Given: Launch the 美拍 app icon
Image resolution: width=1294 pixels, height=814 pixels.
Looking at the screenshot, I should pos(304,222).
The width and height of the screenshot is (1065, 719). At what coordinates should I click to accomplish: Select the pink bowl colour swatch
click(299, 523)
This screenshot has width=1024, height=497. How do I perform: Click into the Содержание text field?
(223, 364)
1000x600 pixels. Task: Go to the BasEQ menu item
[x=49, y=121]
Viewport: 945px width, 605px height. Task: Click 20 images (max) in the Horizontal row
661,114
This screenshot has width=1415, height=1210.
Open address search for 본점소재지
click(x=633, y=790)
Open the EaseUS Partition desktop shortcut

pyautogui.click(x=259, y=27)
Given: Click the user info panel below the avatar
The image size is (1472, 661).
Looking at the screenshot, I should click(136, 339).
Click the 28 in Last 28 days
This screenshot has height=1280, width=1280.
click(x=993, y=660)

====

WHAT YOU WILL DO: Retype every line above with nothing changed.

REPLY:
Given: Launch the 美拍 app icon
Image resolution: width=1294 pixels, height=814 pixels.
Looking at the screenshot, I should pos(304,222).
The width and height of the screenshot is (1065, 719). At what coordinates should I click to accomplish: Select the pink bowl colour swatch
click(299, 523)
This screenshot has width=1024, height=497. How do I perform: Click into the Содержание text field?
(223, 364)
1000x600 pixels. Task: Go to the BasEQ menu item
[x=49, y=121]
Viewport: 945px width, 605px height. Task: Click 20 images (max) in the Horizontal row
661,114
This screenshot has width=1415, height=1210.
Open address search for 본점소재지
click(x=633, y=790)
Open the EaseUS Partition desktop shortcut

pyautogui.click(x=259, y=27)
Given: Click the user info panel below the avatar
The image size is (1472, 661).
Looking at the screenshot, I should click(136, 339).
Click the 28 in Last 28 days
This screenshot has height=1280, width=1280.
click(x=993, y=660)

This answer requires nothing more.